It has been just over a year since Armenia and Azerbaijan signed a ceasefire to end the ’44 Day War’. A war started by Azerbaijan in order to gain back land they lost more than 25 years ago following a defeat to Armenia after the fall of the Soviet Union. Land which was given to Azerbaijan by Stalin in his efforts to divide and conquer. This is all very controversial and any way one explains it risks offending somebody of the opposite opinion in a situation which is still extremely sensitive to Azerbaijan who suffered greatly during the last war and Armenia, a tiny nation surrounded by enemies, enemies who once carried out a genocide.
But because things are complicated does not mean that the United States should not engage. The reality is that Russia uses divide and conquer methodology in the South Caucasus the same way the Soviet Union did, and for the same reason. To guarantee their permanence in their buffer zones.
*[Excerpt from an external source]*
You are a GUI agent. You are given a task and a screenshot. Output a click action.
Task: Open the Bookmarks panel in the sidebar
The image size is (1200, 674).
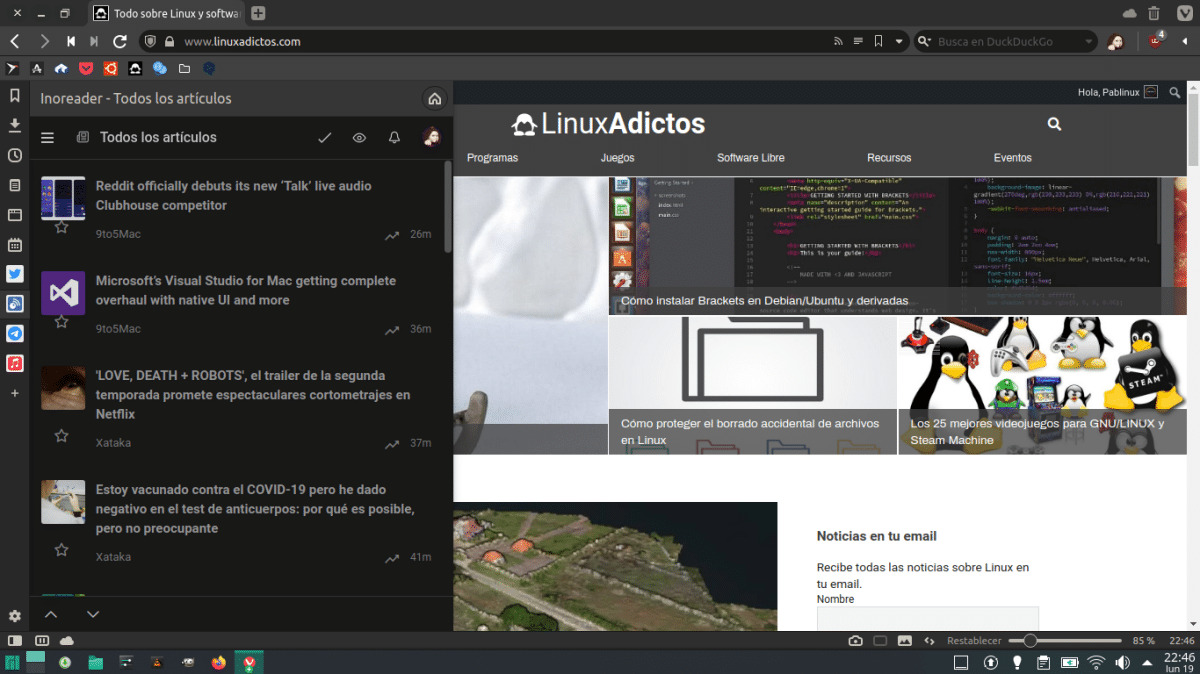(x=15, y=96)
When the USSR collapsed, Russia lost its buffer zones in the South Caucasus meant to ward against attacks from Persian and Ottoman imperial ambitious. Over control of the Black Sea – Russia is, above all, a Black Sea nation. Vladimir Putin used the 44 Day War to humiliate Armenia’s new reform-minded Prime Minister Nikol Pashinyan and to guarantee the deployment of Russian Armed Forces to their buffer zones – the natural fortress of Nagorno Karabakh (the place the Armenians call Artsakh). From their bastion, the Russian Army can now patrol and secure their southern flank.
The Russians have been allowed to take advantage of the instability because the West has been unable to make any meaningful progress on peace. Specifically, the Minsk Group, led by United States, Russia and France and created by the Organization for Security and Cooperation in Europe in March of 1992 following the first NK war has failed to achieve the desired end. In fact, they quickly crystalized the problem into a “frozen conflict” and forgot about it. Furthermore, now they work at cross purposes, micro-managing from Foggy Bottom any attempt by our Ambassadors in the region to creatively solving the issue on a bilateral basis while offering no solutions. Even worse, Russia now uses the Minsk Group as an opportunity to pretend they are neutral – inviting in the member states when they need to whitewash Putin’s maneuvers.
We need new policy in the South Caucasus, which will advance the cause of peace which is the only way to loosen the grip of Putin in that part of the world. First, we need to reassure Armenia of their territorial integrity, and their security. Following the genocide, so much of their decision-making is security based. 80% of their borders are closed, and the hate-speech between the Armenians and Turks (the Azeris are Turkik peoples, who buy into President Erdogan’s Pan-Turkish agenda) makes any negotiation impossible. Second, we need to put pressure on Turkey to make peace, open its borders and cease supporting the Azeri war (including the deployment of drones and mercenaries from Syria). This is hard, Turkey is a treaty ally. But without Turkish support Azerbaijan might sue for peace. Finally, we need to work with our French allies to find a lasting solution to the status of Nagorno Karabakh – what the Armenians call Artsakh. The Azeri solution of integration into Azerbaijan will not work while cultural and historic vandalism take place, including attempts to rewrite history. Also a Russian protectorate in the region, with 2000 Russian ‘peacekeepers’, will also not work – Putin does not seek peace, only position. Some have mentioned the model of Kosovo, which has been for the most part successful. Others have proposed reunification with Armenia proper – which could only occur with guaranteed security and a safe-corridor for movement.
Armenia will have to make concessions. They must accept that outside of Nagorno Karabakh, they have no legitimate territorial claim to land recently retaken by Azerbaijan. They cannot spend the next twenty years preparing for the next war. And they must negotiate with Turkey, who are said to be willing to establish trade relations and even diplomatic relations while opening the border. And they must find a way to allow for some connectivity between Nakhichevan, the Azeri enclave and Azerbaijan proper. Only this will allow them to eliminate the draft which is a tax on the youngest generation and reduce the military expenditures to an acceptable level allowing them to invest in education for the children and facilities to support a rapidly aging population.
The solutions are apparent, though difficult to achieve. Allies we have in our French colleagues independent from the constraints of the Minsk group. Now however is the time. Things are in play, relations that were frozen for decades are becoming fluid again. Let’s use this to our advantage to advance the cause of peace. The future will thank us.